• [STATED PROBLEM]
Copy out word for word the lines starting with the one containing "Task: Tap the Kelowna city label" and continuing through the one containing "Action: tap(898, 1338)", both included.

• [INPUT DATA]

>> BEGIN

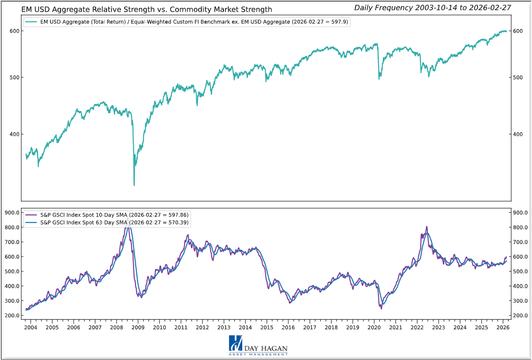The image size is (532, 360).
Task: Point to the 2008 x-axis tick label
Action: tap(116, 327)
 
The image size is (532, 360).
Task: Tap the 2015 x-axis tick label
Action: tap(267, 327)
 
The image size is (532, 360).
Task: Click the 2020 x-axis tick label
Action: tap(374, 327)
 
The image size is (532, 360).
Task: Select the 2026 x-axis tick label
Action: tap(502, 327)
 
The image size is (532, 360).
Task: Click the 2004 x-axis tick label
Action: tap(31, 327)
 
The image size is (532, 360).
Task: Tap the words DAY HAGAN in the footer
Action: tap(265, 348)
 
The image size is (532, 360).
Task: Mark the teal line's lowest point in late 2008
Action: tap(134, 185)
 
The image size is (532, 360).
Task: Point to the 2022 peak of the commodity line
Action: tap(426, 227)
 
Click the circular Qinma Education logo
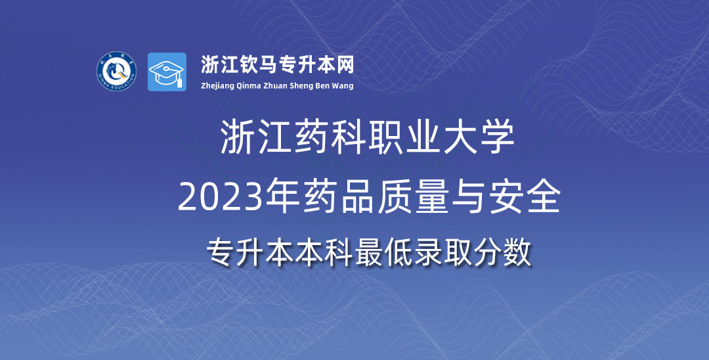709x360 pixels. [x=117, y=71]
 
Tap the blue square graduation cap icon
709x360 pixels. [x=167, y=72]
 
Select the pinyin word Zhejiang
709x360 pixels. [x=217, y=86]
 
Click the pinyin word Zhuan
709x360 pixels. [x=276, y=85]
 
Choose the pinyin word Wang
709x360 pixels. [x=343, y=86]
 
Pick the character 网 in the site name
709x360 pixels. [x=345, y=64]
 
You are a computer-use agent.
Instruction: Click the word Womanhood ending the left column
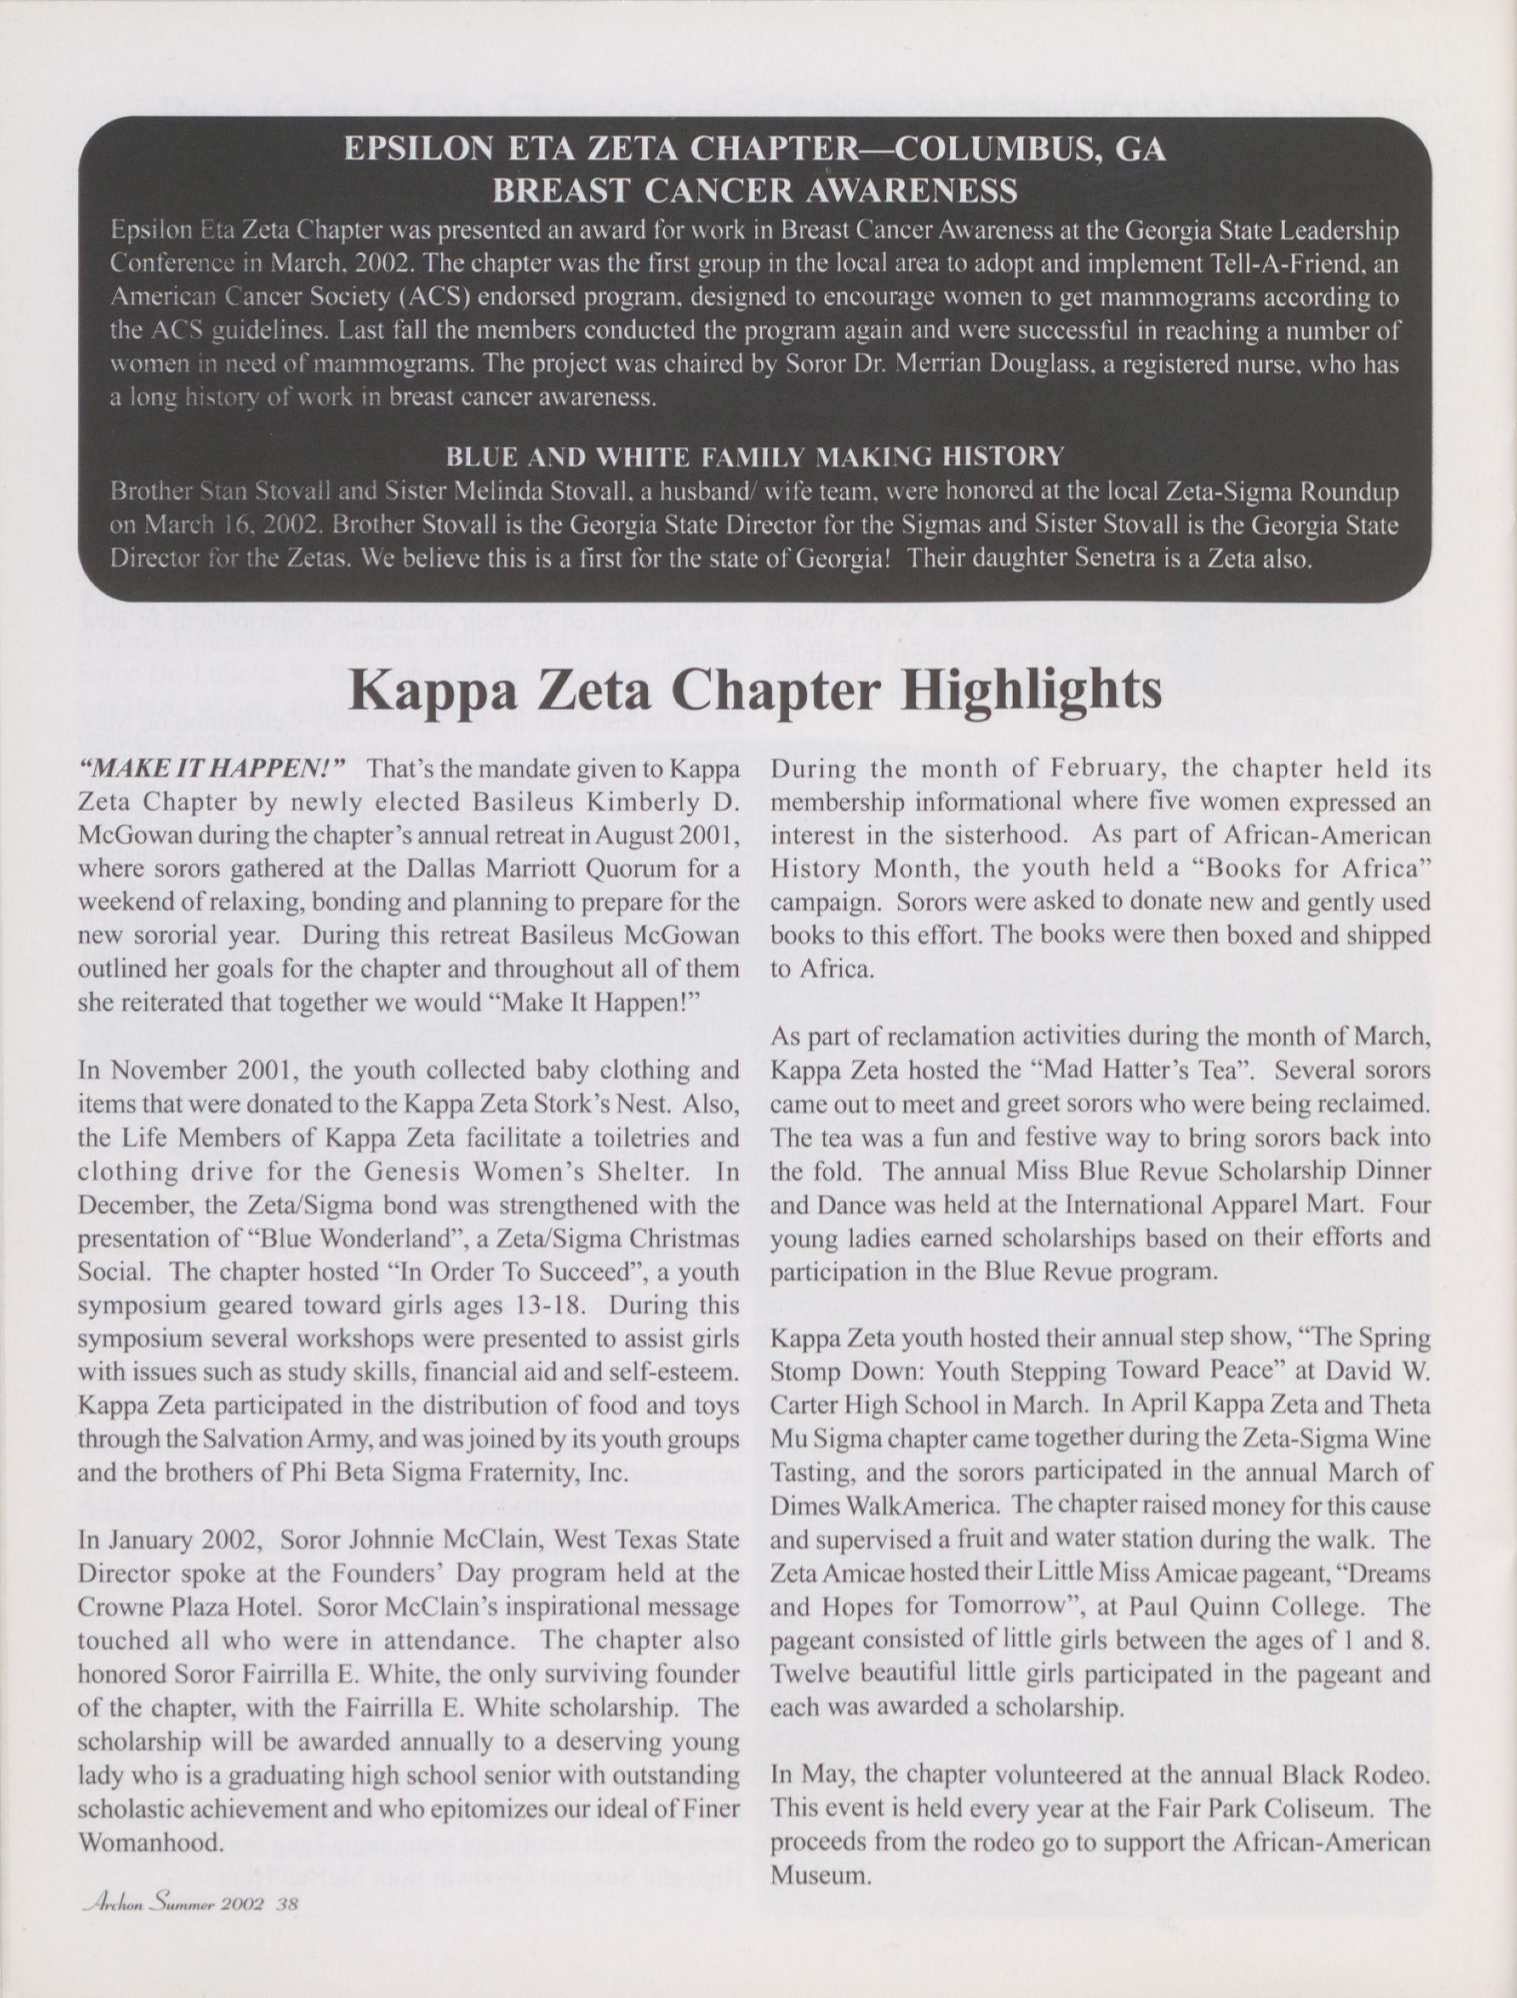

>> END
>> BEGIN

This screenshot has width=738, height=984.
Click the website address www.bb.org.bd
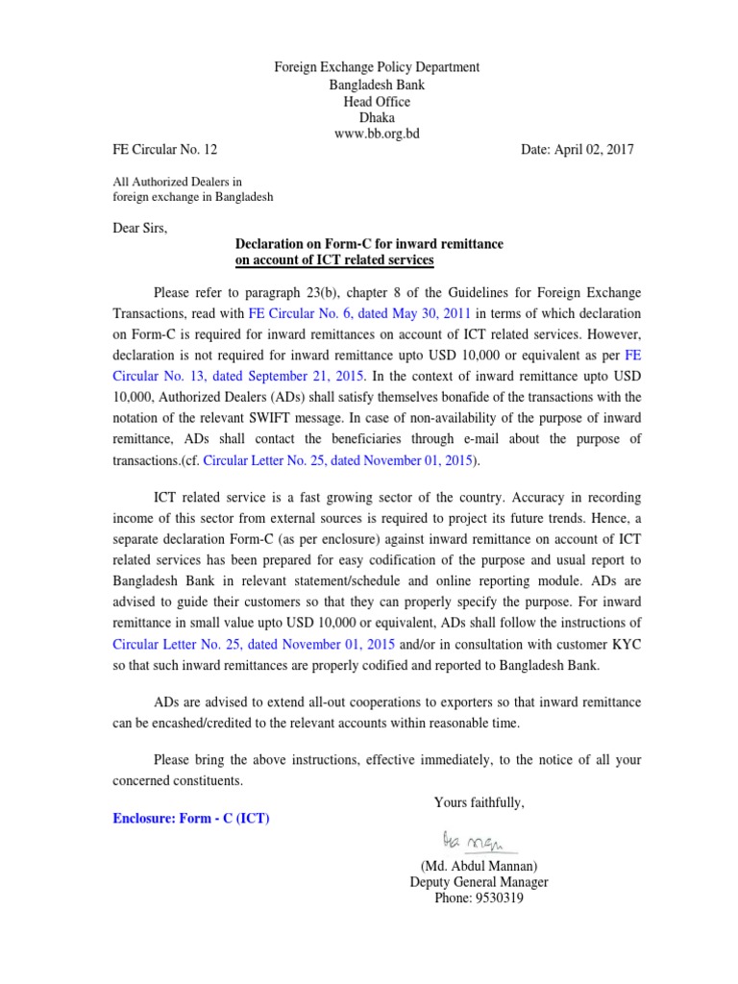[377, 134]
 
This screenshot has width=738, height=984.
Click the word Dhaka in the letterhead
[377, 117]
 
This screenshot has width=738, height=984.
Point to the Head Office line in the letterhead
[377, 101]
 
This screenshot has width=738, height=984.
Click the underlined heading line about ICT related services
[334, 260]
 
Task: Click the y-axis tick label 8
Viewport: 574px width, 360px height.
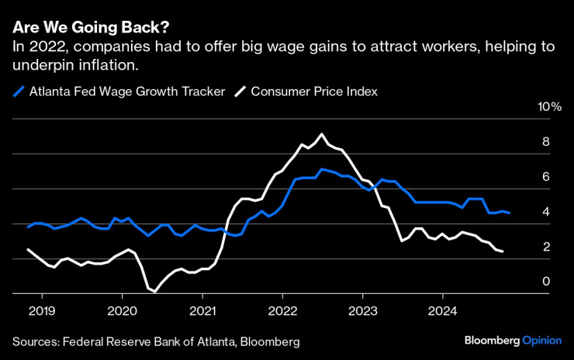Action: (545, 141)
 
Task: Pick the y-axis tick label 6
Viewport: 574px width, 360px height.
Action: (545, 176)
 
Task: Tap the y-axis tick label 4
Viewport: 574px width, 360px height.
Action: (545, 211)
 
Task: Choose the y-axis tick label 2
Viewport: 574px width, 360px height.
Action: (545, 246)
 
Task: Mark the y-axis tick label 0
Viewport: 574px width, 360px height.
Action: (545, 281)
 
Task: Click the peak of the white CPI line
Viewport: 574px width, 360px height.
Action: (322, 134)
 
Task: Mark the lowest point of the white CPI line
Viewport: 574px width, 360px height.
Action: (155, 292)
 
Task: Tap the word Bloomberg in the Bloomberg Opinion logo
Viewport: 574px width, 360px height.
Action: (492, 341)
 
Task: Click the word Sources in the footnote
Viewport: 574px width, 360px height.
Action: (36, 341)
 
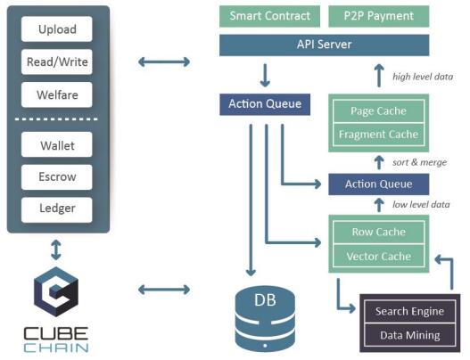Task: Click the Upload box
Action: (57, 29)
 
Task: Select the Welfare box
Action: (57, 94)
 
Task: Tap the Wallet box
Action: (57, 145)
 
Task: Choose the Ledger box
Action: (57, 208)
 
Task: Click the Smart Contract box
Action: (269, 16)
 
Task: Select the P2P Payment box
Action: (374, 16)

>> END
>> BEGIN

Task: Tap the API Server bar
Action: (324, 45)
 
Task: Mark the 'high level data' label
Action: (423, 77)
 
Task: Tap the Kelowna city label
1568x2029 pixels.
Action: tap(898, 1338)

>> END

• [SOLUTION TO THIS EXERCISE]
Task: Tap the Kelowna city label
1568x2029 pixels.
Action: tap(898, 1338)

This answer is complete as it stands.